──────── Trecho selecionado

No GP da França é a vez de Rudi, apesar da experiencia, exagerar, errar e sair fora da pista, na ansia de vencer aquele mecânico veloz. Ele bate na parede de uma casa na primeira volta. O tanque também se rompe, mas felizmente escapa ileso. Lang lidera, abre 2’ sobre o segundo colocado mas tem um pistão estourado e Müller vence.

No GP da Alemanha Lang larga em primeiro, pass 28” ao fechar a primeira volta e 40” ao fechar a segunda. Mas o motor começa a apresentar o mesmo problema que o privou da vitória na França e ele vai aos boxes, preferindo abandonar para não destruir de vez o motor (uma vez mecânico…).

Neubauer então sinaliza para o novato Brendel vir aos boxes, para passar o carro a Lang, mas este desobedece e continua. E bate na volta seguinte, dando de presente a que seria a última vitória da carreira de Caracciola.

────────────────

Liste, na ordem em que aparecem, todos os nomes de pessoas citados no trecho sobre os GPs da França e da Alemanha. Os dados abaixo vêm de outra fonte.

──────── Dados exibidos

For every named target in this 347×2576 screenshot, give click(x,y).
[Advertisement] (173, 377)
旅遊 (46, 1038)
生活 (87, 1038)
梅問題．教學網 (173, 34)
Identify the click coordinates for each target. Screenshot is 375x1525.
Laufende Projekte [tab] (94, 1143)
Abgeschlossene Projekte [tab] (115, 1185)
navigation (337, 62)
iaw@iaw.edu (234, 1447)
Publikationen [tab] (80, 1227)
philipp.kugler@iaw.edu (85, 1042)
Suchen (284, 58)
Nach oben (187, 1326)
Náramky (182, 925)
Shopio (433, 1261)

────────────────
──────── Dados exibidos

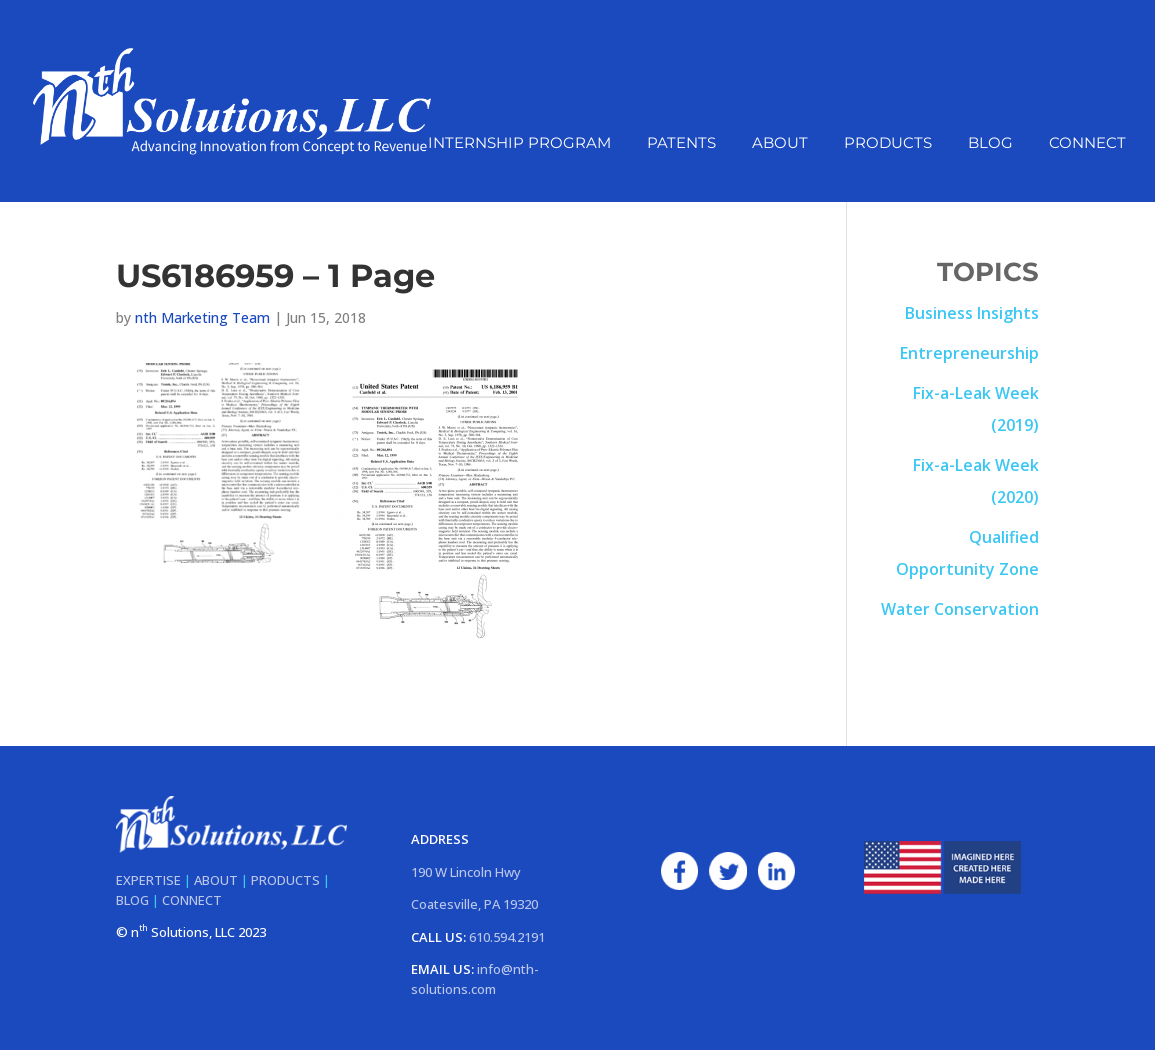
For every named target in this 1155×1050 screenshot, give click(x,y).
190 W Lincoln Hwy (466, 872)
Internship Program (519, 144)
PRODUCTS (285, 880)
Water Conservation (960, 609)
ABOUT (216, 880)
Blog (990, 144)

────────────────

Resposta esperada:
Rudi, Lang, Müller, Neubauer, Brendel, Caracciola